Goal a:
According to the passage about the Carnegie Hall concert series, when and where did Wein first meet Joyce Alexander?

===== Quoted passage =====

Wein recently announced that he will be producing a concert series in honor
of his wife, which he hopes will become an annual event on the Carnegie Hall
calendar.
"I wanted to do that because some people thought when I sold my company that
I'm not active, but I'm just as active both with my company and on my own,"
Wein said.
The three concerts for the 2008-9 season will feature the Dominican-born
pianist Michel Camilo who melds jazz with Afro-Cuban rhythms (Nov. 13);
conductor-composer-pianist Andre Previn leading a jazz trio as part of his
80th birthday celebrations (Feb. 19); and a concert titled "To Joyce With
Love" (April 2) featuring Wein on piano with an all-star cast of their jazz
musician friends.
"Jazz brought Joyce and me together, but it was pure love that kept us
together," said Wein, who first met Joyce Alexander at a jazz concert in
1947. The couple wed in 1959 at a time when interracial marriages were rare
and even banned in some states.

=====

Goal b:
Copy out the section of the rows that starts with the line containing "Image resolution: width=724" and ends with the line containing "Action: 483,280", keeping both of those lines.

===== Records to process =====

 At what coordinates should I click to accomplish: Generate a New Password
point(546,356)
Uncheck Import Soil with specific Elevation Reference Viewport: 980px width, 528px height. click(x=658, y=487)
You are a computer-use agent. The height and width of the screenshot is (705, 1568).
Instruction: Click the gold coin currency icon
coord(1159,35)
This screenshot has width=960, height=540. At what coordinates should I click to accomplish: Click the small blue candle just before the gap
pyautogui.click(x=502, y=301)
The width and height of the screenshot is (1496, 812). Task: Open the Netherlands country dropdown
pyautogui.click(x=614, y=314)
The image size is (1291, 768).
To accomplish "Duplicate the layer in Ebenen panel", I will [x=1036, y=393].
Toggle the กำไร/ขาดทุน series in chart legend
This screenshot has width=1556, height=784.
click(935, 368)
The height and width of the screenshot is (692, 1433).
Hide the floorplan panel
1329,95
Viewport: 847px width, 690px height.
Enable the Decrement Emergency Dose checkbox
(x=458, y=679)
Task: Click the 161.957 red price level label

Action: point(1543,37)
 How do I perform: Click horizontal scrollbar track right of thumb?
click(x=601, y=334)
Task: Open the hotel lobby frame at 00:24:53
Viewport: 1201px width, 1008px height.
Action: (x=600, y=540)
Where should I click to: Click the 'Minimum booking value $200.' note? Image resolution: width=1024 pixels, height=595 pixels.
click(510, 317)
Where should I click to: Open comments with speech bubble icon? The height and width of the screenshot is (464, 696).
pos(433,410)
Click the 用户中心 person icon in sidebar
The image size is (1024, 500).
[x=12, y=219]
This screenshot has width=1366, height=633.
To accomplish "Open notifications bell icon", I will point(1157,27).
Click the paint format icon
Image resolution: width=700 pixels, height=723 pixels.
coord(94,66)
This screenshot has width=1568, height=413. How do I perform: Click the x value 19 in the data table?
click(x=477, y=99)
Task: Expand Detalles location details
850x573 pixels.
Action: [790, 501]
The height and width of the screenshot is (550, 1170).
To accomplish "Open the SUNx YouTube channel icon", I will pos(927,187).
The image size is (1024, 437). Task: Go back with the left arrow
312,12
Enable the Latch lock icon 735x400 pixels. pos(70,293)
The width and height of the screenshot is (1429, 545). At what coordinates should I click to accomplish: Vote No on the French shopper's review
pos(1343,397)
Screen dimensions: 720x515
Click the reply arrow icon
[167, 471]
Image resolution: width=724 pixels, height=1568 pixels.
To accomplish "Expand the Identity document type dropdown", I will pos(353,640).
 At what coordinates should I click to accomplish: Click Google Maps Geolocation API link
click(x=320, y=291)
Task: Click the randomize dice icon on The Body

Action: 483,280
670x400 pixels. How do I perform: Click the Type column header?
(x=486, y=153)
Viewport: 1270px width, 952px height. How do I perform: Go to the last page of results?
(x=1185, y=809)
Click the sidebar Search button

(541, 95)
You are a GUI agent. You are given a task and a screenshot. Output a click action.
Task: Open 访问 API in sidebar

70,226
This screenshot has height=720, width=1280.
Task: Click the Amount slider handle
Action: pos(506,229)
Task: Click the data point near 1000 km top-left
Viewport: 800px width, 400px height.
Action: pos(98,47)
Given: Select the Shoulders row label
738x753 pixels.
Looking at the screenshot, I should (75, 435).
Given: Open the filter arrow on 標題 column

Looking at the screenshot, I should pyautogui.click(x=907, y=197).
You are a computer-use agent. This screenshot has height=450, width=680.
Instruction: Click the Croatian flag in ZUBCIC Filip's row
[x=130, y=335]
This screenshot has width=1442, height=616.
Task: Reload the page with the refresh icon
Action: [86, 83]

=====

Expected answer a:
At a jazz concert in 1947.

Expected answer b:
Image resolution: width=724 pixels, height=1568 pixels.
To accomplish "Expand the Identity document type dropdown", I will pos(353,640).
 At what coordinates should I click to accomplish: Click Google Maps Geolocation API link
click(x=320, y=291)
Task: Click the randomize dice icon on The Body

Action: 483,280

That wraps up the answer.